Could the process for commissioning addiction services be the foundations of (sometimes) mediocre and lackluster service delivery and performance or, could the root cause be something entirely different?
The simple answer from me would be a resounding “YES” …probably!
If not the root cause, I would be obliged to cite commissioning as; the single most significant negative impact upon the whole process of providing addictions treatment and recovery support, in recent years. Especially when you add to this, the ever declining reductions in overall funding allocated and available for the delivery of those addiction support services.
Many of the issues are succinctly addressed in the article Commissioning: What’s in a Name? Published in the November 2017 edition of Drink & Drugs News, and quoted below;
Such is the cut-throat climate of retendering that treatment agencies are paring their tenders to the bone – or walking away from areas where they just can’t make the funding work… Many are angry that their winning bid helped to drive tender prices down to a dangerous new low and blame the commissioning team for exacerbating a ‘race to the bottom’ culture… (Read full article HERE)

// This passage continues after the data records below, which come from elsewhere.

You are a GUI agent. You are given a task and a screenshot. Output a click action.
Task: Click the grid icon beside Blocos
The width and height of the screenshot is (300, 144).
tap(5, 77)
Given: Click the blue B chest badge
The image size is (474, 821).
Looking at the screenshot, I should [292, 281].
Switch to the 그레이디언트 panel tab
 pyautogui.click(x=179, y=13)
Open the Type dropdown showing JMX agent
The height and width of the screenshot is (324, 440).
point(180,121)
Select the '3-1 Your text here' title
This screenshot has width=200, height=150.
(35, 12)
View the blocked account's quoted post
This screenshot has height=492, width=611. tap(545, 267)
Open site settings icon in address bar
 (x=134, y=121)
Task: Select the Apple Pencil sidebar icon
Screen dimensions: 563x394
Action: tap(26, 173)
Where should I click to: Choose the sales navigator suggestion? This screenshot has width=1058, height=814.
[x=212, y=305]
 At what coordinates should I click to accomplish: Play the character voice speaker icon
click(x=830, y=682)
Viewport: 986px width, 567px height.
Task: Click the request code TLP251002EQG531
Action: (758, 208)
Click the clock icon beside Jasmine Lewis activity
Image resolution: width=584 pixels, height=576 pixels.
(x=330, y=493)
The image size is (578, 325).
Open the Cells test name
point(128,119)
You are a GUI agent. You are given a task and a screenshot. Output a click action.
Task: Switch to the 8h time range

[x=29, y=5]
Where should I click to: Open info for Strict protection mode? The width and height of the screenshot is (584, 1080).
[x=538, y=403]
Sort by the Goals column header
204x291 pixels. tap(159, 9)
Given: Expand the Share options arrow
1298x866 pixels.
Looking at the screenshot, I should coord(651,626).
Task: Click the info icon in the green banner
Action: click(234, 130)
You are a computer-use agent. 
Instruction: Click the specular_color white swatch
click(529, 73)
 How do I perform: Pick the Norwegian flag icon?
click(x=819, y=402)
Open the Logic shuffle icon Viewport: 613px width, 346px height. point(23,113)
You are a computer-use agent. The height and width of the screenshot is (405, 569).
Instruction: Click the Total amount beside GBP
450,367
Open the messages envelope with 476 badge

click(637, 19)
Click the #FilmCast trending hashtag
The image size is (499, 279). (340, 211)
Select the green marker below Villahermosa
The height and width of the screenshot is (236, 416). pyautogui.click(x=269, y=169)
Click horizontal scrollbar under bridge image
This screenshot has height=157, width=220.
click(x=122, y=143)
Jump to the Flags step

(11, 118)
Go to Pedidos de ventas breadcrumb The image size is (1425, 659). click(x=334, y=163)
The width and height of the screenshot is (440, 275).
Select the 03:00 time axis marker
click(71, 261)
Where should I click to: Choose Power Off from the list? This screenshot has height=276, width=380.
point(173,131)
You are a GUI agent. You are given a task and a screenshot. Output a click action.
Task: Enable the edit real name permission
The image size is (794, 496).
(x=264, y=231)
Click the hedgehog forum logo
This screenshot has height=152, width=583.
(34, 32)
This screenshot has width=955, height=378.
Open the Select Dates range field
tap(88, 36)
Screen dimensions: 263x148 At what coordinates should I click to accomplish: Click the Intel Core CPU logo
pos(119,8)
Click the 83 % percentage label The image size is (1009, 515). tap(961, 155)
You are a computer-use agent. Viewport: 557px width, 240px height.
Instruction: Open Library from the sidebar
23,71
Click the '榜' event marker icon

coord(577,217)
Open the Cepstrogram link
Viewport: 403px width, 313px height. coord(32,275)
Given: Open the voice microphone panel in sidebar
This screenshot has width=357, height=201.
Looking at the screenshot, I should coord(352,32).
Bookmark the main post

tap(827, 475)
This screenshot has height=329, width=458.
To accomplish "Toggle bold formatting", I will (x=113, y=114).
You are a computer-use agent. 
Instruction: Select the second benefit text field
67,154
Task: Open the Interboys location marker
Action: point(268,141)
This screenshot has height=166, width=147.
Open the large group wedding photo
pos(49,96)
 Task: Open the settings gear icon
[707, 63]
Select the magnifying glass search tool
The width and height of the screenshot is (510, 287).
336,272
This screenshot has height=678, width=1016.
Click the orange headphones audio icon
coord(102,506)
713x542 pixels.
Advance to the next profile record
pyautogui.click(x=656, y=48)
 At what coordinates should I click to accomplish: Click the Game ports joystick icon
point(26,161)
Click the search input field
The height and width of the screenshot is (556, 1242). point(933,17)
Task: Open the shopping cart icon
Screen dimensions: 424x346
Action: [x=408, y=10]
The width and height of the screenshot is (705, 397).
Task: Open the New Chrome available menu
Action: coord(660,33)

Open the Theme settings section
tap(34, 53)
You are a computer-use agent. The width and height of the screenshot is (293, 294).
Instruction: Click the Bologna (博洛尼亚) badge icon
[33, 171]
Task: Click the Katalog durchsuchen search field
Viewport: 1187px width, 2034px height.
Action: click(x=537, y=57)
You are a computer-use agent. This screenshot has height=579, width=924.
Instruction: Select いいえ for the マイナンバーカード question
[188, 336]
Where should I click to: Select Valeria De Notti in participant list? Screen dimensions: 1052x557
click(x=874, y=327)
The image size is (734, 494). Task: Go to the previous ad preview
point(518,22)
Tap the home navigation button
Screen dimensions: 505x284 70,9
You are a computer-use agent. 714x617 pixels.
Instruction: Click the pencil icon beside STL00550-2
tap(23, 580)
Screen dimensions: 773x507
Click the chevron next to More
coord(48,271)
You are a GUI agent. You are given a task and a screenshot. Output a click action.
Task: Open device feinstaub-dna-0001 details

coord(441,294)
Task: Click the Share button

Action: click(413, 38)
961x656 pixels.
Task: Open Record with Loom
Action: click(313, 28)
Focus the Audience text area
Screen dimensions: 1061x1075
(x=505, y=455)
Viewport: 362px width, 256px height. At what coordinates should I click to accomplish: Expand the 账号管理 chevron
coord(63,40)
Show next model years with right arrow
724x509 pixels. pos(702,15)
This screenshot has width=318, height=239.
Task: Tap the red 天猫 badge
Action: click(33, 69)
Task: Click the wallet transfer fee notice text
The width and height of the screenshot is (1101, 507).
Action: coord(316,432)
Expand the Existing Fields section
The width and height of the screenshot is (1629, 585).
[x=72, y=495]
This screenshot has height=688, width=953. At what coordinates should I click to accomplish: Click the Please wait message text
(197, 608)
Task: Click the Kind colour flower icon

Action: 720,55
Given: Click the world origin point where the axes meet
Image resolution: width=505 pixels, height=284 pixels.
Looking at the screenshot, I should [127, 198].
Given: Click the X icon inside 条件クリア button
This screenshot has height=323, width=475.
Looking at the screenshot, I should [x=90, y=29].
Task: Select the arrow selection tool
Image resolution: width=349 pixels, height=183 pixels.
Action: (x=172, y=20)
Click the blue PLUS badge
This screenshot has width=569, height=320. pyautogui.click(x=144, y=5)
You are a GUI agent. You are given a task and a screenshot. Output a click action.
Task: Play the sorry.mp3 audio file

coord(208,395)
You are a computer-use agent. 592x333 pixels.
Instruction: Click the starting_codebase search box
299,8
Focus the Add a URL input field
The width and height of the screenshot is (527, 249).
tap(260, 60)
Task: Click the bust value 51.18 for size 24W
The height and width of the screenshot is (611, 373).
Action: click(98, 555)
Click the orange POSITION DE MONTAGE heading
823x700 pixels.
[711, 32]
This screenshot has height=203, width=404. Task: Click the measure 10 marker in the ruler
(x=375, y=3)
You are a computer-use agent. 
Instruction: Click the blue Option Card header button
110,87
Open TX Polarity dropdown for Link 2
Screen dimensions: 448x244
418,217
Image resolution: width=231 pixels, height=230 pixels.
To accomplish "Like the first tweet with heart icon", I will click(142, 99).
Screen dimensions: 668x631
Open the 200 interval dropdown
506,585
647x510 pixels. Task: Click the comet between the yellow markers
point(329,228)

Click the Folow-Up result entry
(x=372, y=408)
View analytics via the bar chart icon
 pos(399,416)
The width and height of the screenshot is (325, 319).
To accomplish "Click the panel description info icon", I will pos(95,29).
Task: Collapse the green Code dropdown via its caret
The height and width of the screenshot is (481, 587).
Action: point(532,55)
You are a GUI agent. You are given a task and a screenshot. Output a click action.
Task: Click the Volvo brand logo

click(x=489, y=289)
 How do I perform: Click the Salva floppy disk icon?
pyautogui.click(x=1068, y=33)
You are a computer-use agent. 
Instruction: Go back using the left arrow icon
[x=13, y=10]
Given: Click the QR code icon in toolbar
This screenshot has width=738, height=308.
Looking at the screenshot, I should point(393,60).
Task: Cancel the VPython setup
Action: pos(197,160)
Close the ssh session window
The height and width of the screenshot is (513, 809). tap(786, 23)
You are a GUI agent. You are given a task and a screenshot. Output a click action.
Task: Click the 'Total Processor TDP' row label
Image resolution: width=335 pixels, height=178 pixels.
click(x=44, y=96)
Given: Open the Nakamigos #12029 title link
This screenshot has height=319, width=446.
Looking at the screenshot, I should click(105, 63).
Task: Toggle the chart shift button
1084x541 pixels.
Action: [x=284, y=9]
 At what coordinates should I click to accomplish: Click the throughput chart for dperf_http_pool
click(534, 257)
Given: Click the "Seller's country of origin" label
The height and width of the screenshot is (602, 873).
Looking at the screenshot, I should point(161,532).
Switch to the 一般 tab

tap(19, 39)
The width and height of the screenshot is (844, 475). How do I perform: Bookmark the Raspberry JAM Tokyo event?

As the article points out, the sector is “still shuddering from the recent demise of Lifeline” (see my previous blog) and many probably speculated that the commissioning process had a negative here however; in a mostly unpopular and precarious marketplace, with a constantly moving landscape, that logical supposition is mostly superfluous… right or wrong.
Yes, funding for addictions and recovery support has been in decline. We have to get over that, this particular sector of public health provision is not alone. There is absolutely nothing productive to be gained from ‘crying’ over the spilt milk of diminishing public money pots.
The sector has to shout, now more than ever before, about the life-changing needs of their service users. This can help to prevent the public (and purse-string holders) from sweeping these (unsavoury and often misunderstood) issues under the commissioner’s dusty carpets at the Borough Council offices.
- Providers have to be proactive in marketing their services, constantly explaining the efficacy and benefits derived from support which is delivered by driven and competent professionals.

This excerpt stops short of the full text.